The second change order the council approved was for BS&A, and was the fourth change order approved for their contract.
The City of Flint entered into a two-year agreement with the company in 2016, in an amount of $244,961, for the “continued use of various software applications,” used by the City for financial data processing.
After that initial contract expired, the City authorized a change order to extend the agreement through 2019. Two more change orders were approved, extending the agreement through 2020, and then again through 2021.
The fourth change order approved by council extends their agreement through May 1, 2022.
Councilman Mays asked why there are so many change orders being brought to council.
“I’m just trying to see why we ain’t getting it right. We’re dealing with change orders left and right,” Mays said.
Jeff Keen, the IT Director, said it was actually a better deal for the city to do yearly contracts as opposed to three-year contracts.
For three-year contracts, the company had to estimate the increase of each year related to inflation, but by doing it this way, Keen said, they don’t have to estimate anything.
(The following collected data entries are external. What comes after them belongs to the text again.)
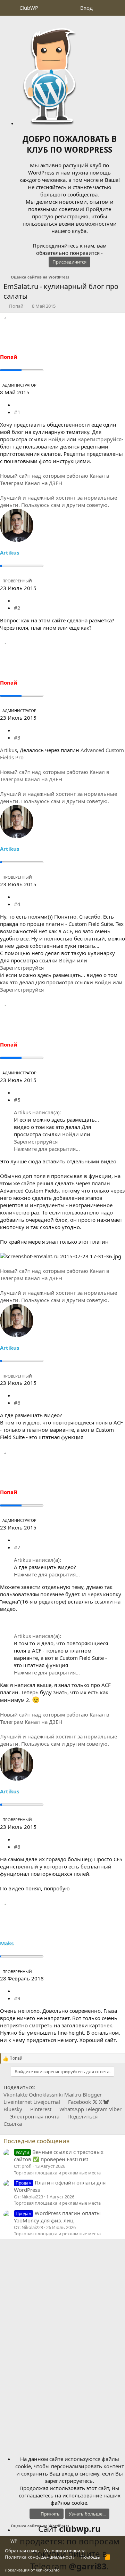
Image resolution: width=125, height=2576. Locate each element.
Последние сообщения (36, 2141)
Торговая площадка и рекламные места (57, 2173)
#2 (17, 607)
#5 (17, 1099)
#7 (17, 1547)
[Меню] (9, 8)
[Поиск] (117, 7)
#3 (17, 737)
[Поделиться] (16, 404)
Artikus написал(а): (37, 1112)
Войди (56, 439)
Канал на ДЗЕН (43, 482)
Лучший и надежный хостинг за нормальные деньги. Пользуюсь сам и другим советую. (58, 501)
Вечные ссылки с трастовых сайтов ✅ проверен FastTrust (58, 2155)
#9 (17, 1998)
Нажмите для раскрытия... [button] (47, 1148)
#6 (17, 1402)
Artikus (8, 749)
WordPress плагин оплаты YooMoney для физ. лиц (57, 2217)
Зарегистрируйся (100, 439)
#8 (17, 1846)
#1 (17, 412)
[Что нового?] (103, 7)
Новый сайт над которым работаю (44, 475)
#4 (17, 904)
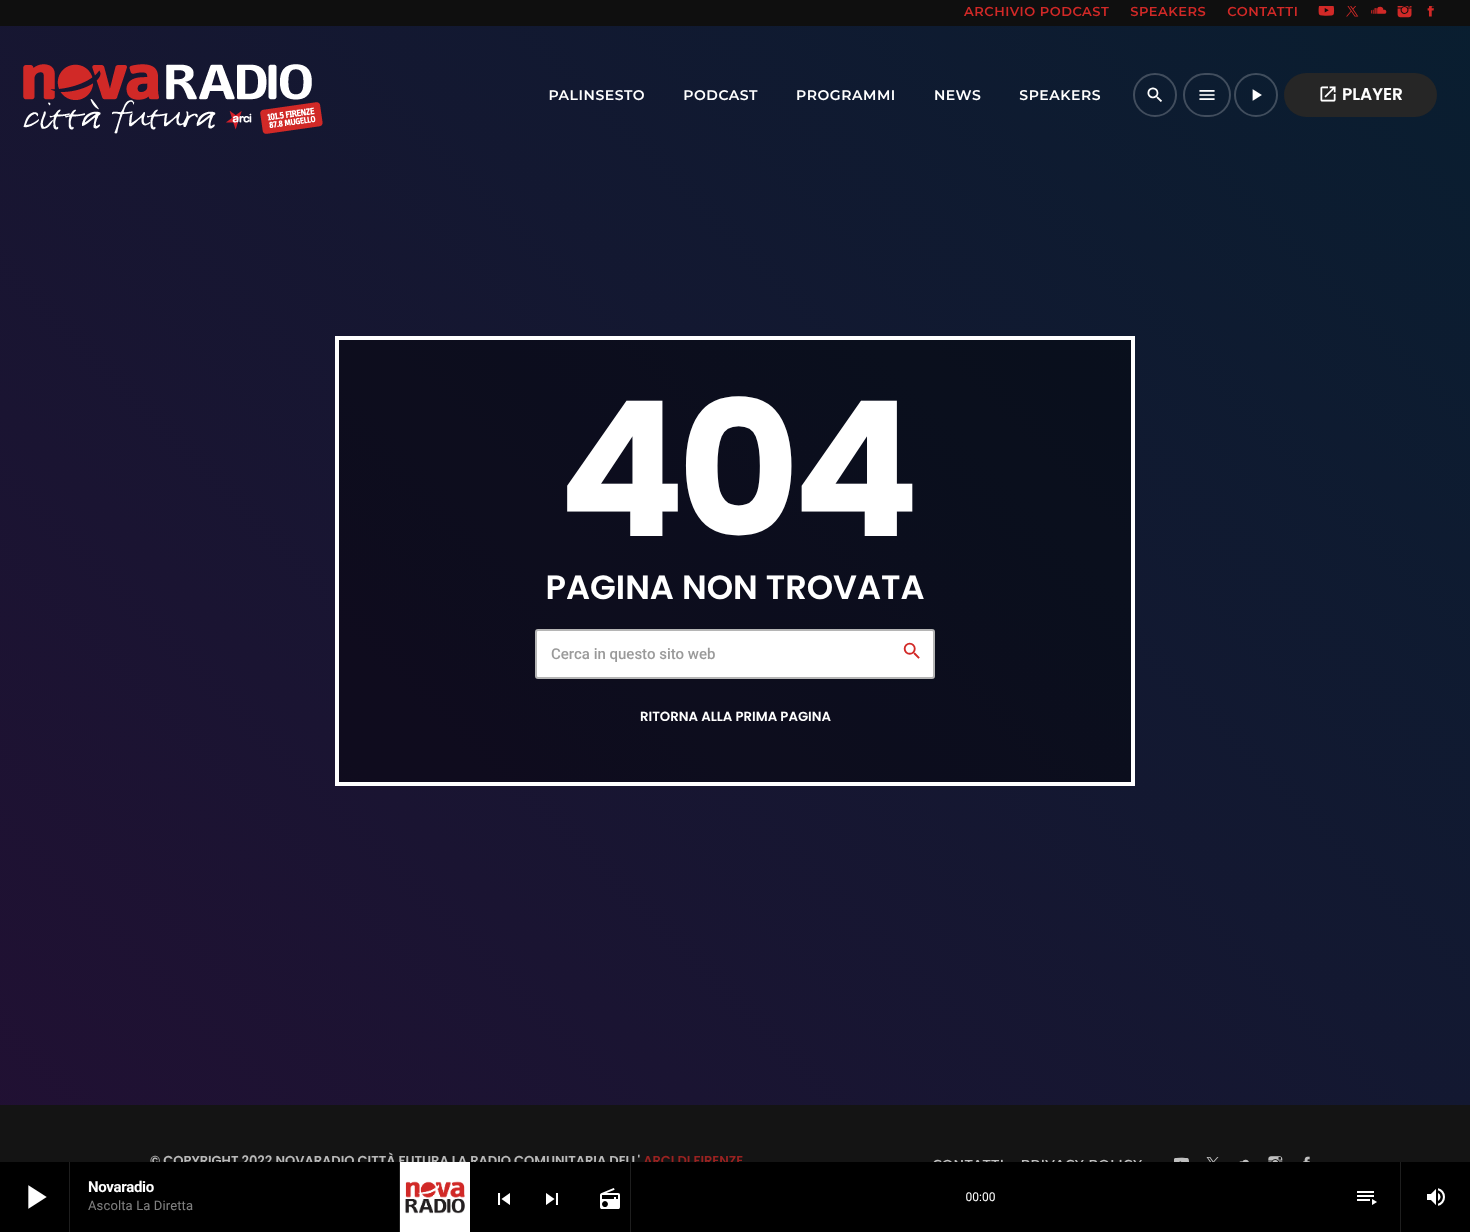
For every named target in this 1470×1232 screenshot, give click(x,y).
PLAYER (1360, 94)
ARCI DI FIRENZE (693, 1160)
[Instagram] (1405, 13)
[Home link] (129, 95)
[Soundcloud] (1379, 13)
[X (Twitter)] (1353, 13)
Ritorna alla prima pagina (735, 716)
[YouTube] (1326, 13)
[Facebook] (1431, 13)
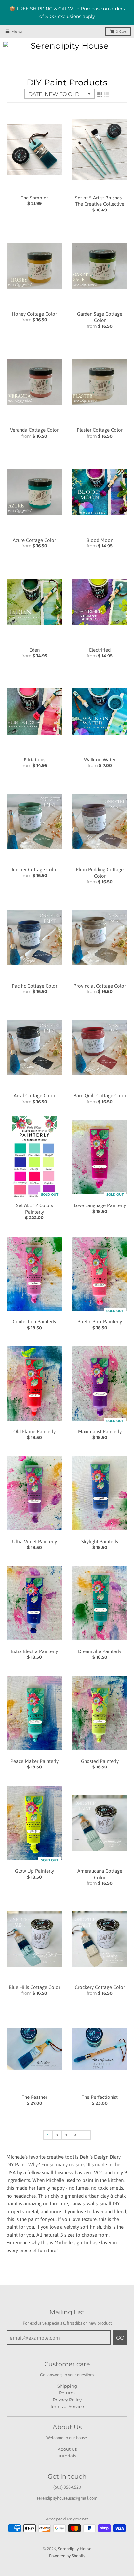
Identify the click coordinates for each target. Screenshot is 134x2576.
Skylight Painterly (99, 1541)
Approved payment of settlement agreement between Herbert Biggs v. City of Flint
The council voted to approve a settlement agreement which would have the City of Flint pay $30,000 to Herbert Briggs. That amount came out of a claim for damages.
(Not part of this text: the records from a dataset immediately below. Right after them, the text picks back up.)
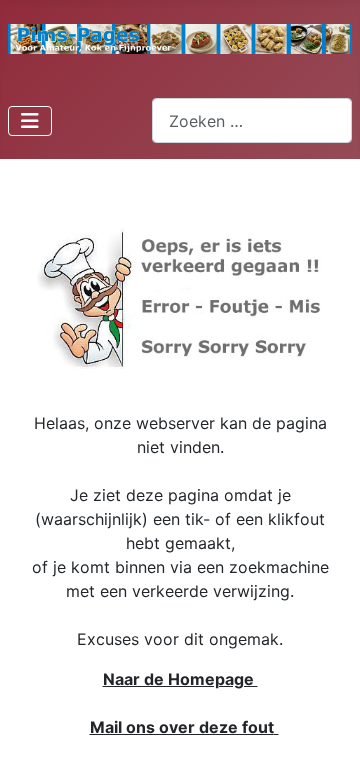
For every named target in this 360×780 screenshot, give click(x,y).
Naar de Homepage (180, 679)
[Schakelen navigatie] (30, 121)
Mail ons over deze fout (182, 727)
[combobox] (252, 120)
Details of the case were discussed in a closed session May 19.The City of Flint has not admitted liability, and the plaintiff agreed to dismiss the case upon payment of the agreed upon sum.
Approved Land Sale to Evergrow, LLC
The council voted 5 to 4 to approve the land sale of a former Flint Police Training Academy, located at 3420 St. John Street to Evergrow, LLC, for $500,000.
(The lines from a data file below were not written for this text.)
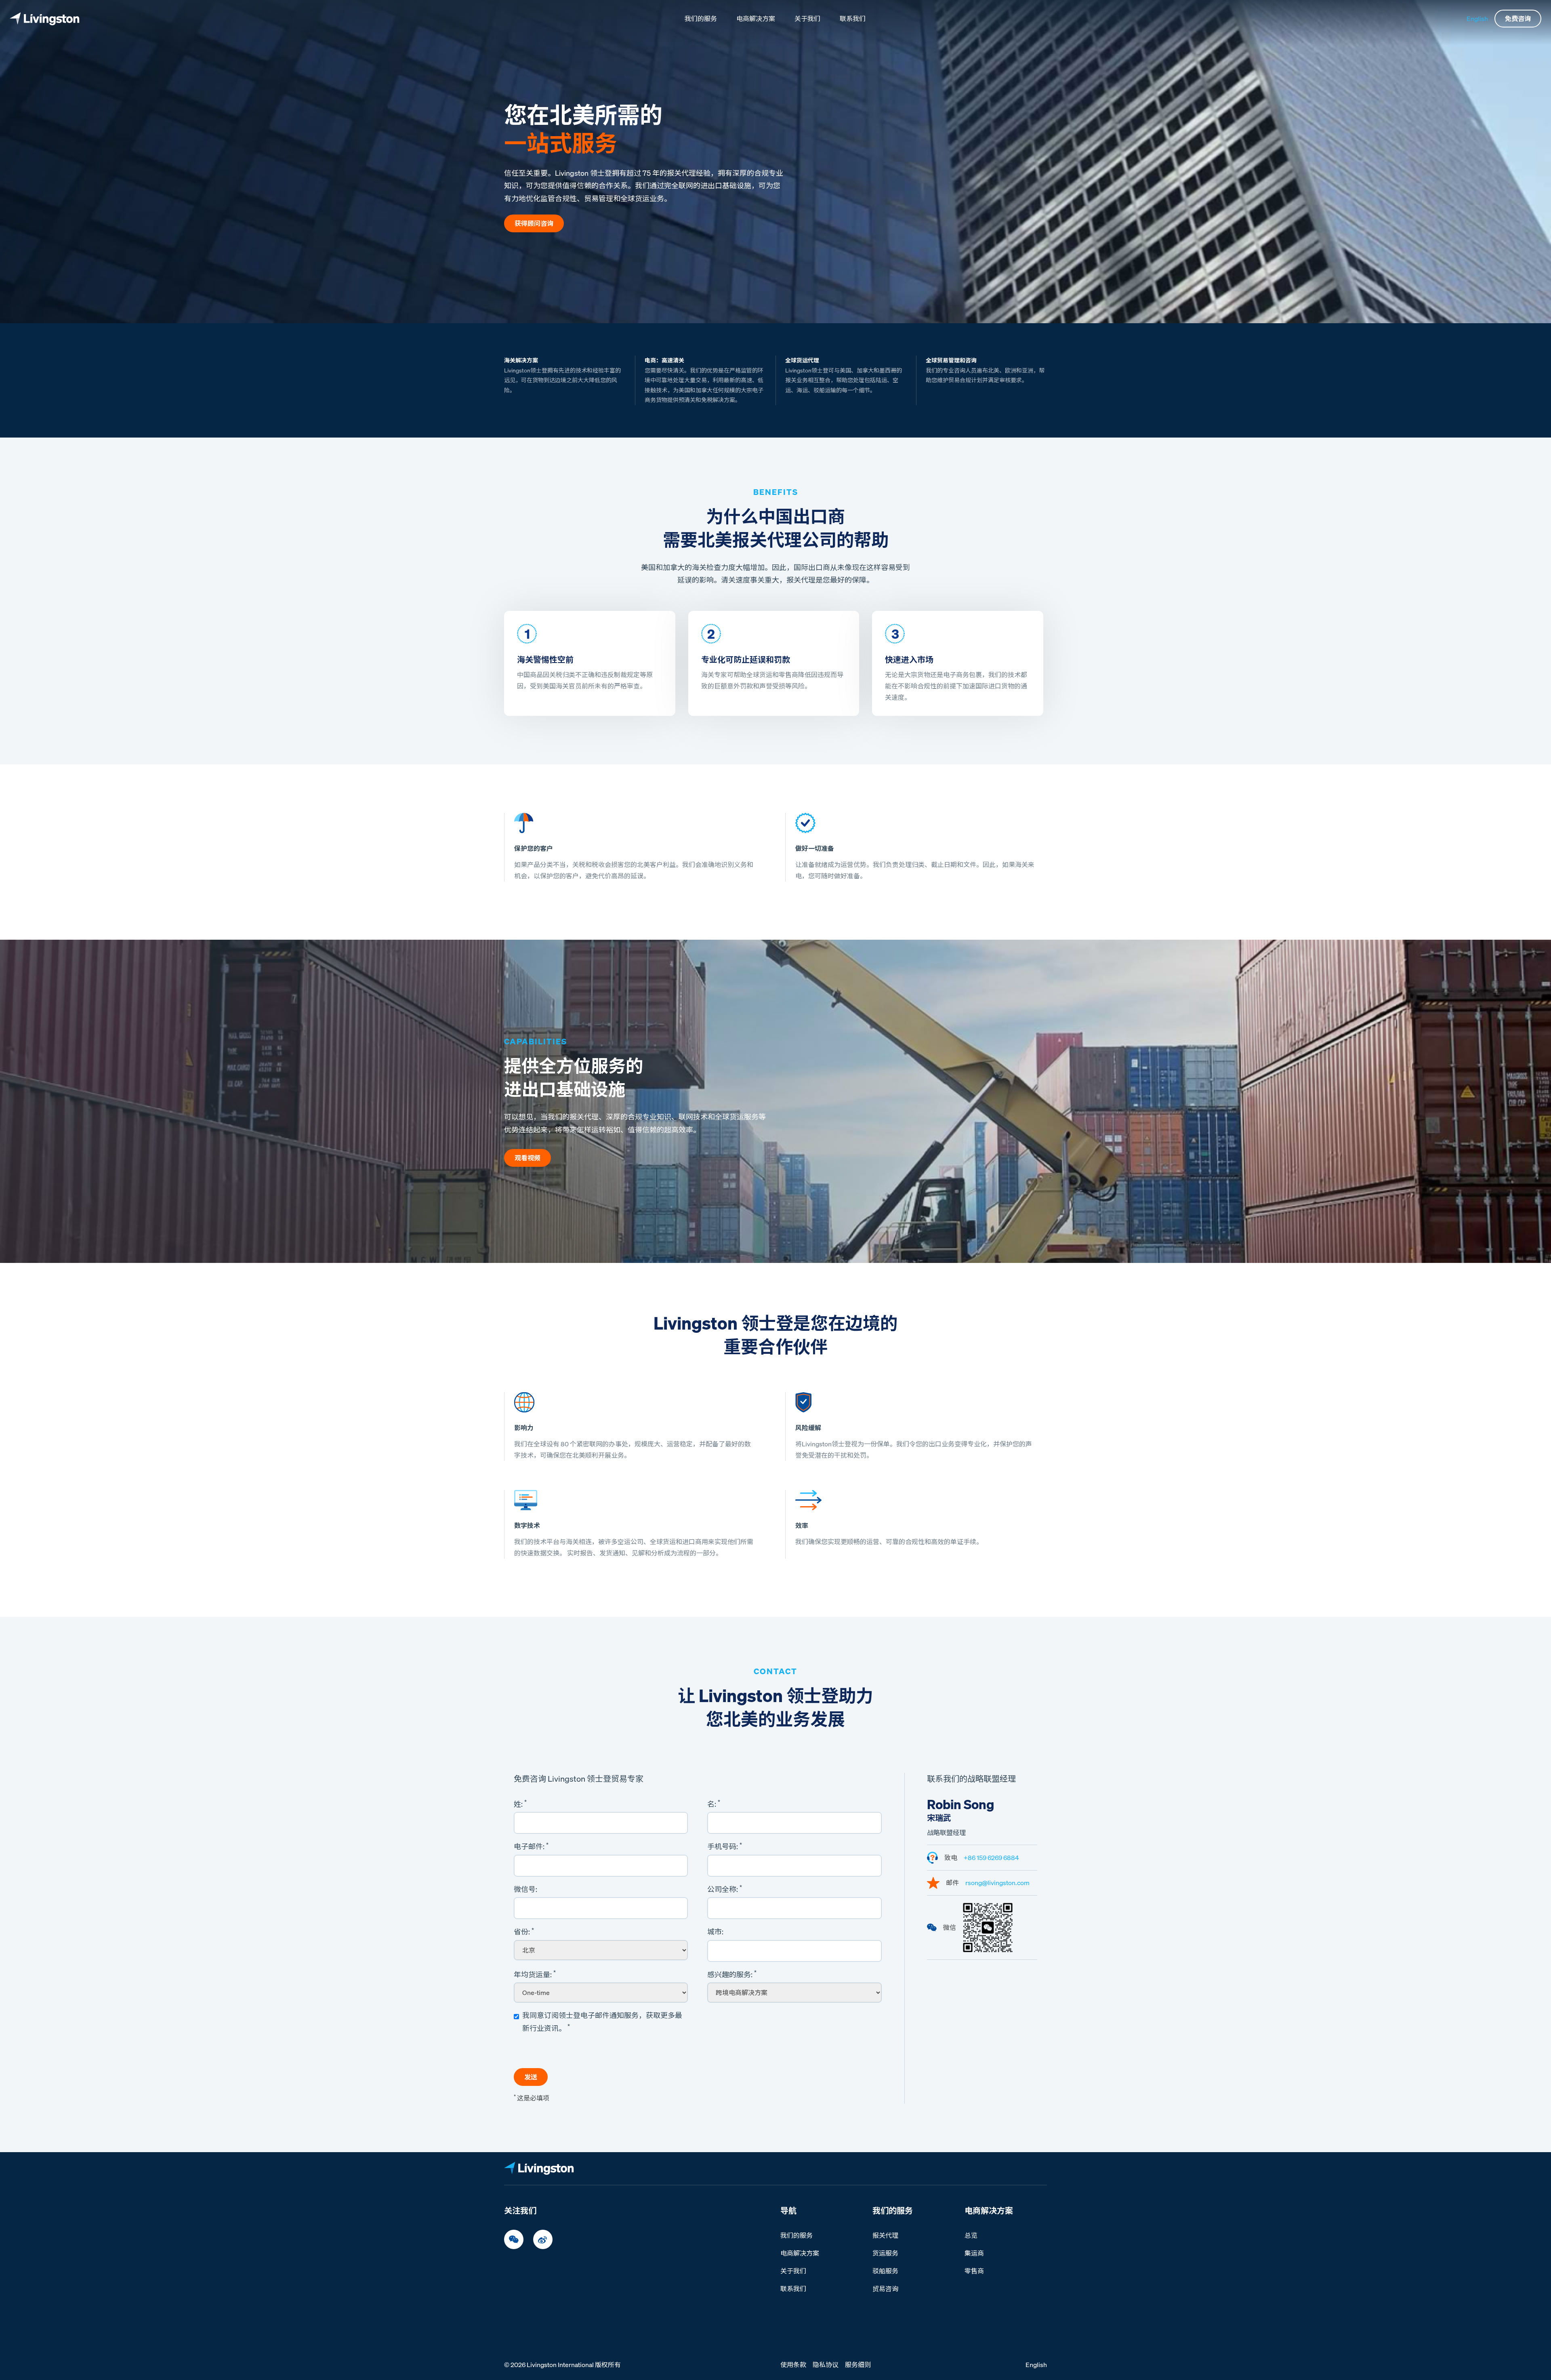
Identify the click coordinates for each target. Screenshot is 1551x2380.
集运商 (974, 2253)
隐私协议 (826, 2364)
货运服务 (885, 2253)
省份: (524, 1931)
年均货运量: (535, 1974)
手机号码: (724, 1846)
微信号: (525, 1889)
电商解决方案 (755, 18)
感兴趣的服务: (732, 1974)
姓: (520, 1803)
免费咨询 (1518, 18)
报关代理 (885, 2235)
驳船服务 (885, 2270)
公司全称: (724, 1888)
The company has plans to renovate the building and operate a Marijuana establishment for the purpose of commercially growing marijuana.
According to Khalfani Stephens, Flint’s director of economic development, Evergrow, LLC, made an unsolicited offer on the property.
Stephens said the administration then listed the property on the City’s website for one week to follow the bidding process. The property was listed for $5,000.
The property received one other bid for $20,000 by Flint resident Brenda Williams, who said she was intending to use the property for marijuana purposes as well. She said she had her eye on the property for a few years but was told there would have to be a bid process. She kept checking in on it, and just recently saw that the property was listed, so she made a bid not knowing about the $500,000 bid.
The City went with Evergrow’s offer, since it was a significantly larger amount.
Councilman Mays took issue with the way the sale was handled, and said he felt it should have been posted on more than one website. He requested a legal opinion on the way the procedures were handled following the approval of the sale.
Set a public hearing for brownfield redevelopment plan
The council voted to set a public hearing to discuss the Brownfield Redevelopment Plan for the James P. Cole Project, with six yes, one no from Griggs, and one abstention from Mays.
The redevelopment plan will result in a renovated and new industrial space at 1809 James P. Cole Blvd.
Stephens said the way this project works is that the investor must first raise the taxable value of the property before they can get any reimbursement. After the investor makes the eligible expenditures and turns in receipts to the city, the investor can ask for reimbursement not to exceed $2.5 million.
If the property’s taxable value goes under, for whatever reason, Stephens said the investor can’t recoup any money in that time.
The investor has asked to capture school taxes, but Stephens said the state will replenish any taxes lost so this won’t negatively impact the school district.